1. Voodoo5 5500: Shared framebuffer memory, but separate texture memory meant less available memory space and bandwidth than the theoretical values (I believe the Voodoo2 SLI shared the same problems here).

2. ATI Rage Fury MAXX: alternate-frame rendering shared no memory between the chips, resulting in quite a bit less available memory than existed on chip, though bandwidth usage was maximized. Tended to stutter without triple buffering.

3. And, finally, moving into a hypothetical future multi-chip architecture, it becomes rather challenging to share vertex processing power between chips.

And, of course, the #1 problem with going multi-chip is cost. After all, with the high performance of today's accelerators, who really needs to pay so much more for more performance sooner? You'd likely be spending about twice as much money for not quite twice the performance. The truth is that it's the busses between various system components that are fast becoming the bottlenecks.
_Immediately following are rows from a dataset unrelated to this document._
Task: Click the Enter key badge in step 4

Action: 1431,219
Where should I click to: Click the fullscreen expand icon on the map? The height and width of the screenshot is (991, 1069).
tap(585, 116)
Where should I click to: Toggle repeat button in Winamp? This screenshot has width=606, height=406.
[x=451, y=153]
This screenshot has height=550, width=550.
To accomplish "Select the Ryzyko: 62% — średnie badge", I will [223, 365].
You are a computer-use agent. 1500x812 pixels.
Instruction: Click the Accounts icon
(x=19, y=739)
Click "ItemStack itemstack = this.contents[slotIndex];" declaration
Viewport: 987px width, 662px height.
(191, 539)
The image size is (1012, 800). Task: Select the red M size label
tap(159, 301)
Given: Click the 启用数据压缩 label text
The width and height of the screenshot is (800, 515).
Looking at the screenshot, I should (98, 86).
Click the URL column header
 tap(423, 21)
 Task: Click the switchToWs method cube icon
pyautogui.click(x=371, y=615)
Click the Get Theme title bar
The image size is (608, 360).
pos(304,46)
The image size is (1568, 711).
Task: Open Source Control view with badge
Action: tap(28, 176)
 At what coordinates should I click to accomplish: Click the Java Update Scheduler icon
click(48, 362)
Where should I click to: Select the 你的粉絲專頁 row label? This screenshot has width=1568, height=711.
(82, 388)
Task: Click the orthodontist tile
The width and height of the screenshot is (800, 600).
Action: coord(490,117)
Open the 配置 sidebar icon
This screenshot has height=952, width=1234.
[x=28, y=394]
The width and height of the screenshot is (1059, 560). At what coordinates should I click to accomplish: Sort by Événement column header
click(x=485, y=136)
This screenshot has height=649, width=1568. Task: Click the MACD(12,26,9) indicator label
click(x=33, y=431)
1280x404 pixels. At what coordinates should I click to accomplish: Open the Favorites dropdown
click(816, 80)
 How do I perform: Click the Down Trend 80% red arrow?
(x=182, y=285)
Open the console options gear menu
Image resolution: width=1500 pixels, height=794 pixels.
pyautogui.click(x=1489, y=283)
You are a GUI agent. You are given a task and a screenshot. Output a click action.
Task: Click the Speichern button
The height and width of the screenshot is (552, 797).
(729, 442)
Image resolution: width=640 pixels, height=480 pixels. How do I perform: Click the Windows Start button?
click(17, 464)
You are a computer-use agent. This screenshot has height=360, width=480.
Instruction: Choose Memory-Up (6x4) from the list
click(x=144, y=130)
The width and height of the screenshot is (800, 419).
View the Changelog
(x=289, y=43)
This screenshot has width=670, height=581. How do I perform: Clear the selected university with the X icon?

By moving more and more systems together onto single chips, these bottlenecks can be removed.

That is, eventually, we'll be using SOC (system-on-a-chip) designs not for cost, but for performance.
 
hmmh... I haven't posted much nowadays, but this is something I can share my thoughts...

I believe there's room for multichip (having one chip for cheaper, two or more to get true powerhouse.) implementations in one special area that isn't yet used in PC market. and yes, I am talking about eRAM based implementations.

I don't know how much is wise to talk about how Bitboys Axe had rendering implemented so that it was easily scalable for multiple chips. (or at least how I understood it.) so I won't go to the exact details.

but think about rendering framebuffer in tiles, instead of scanlines. with this arrangement, it is enough that one tile fits to on-chip memory. primary chip would have some sort of "tile buffer" that has information about geometry, textures, shader program locations... majorly about all stuff that Pixel Processing Unit needs to render tile. each chip does the rendering on eram, having as much as possible needed data on there as well. when tile is finished, chip copies it to SDRAM with among the others. then it picks up new data from tile buffer and starts rendering new tile. ( possible does mem copy from SDRAM to get needed geometry/textures/shader programs to onChip... )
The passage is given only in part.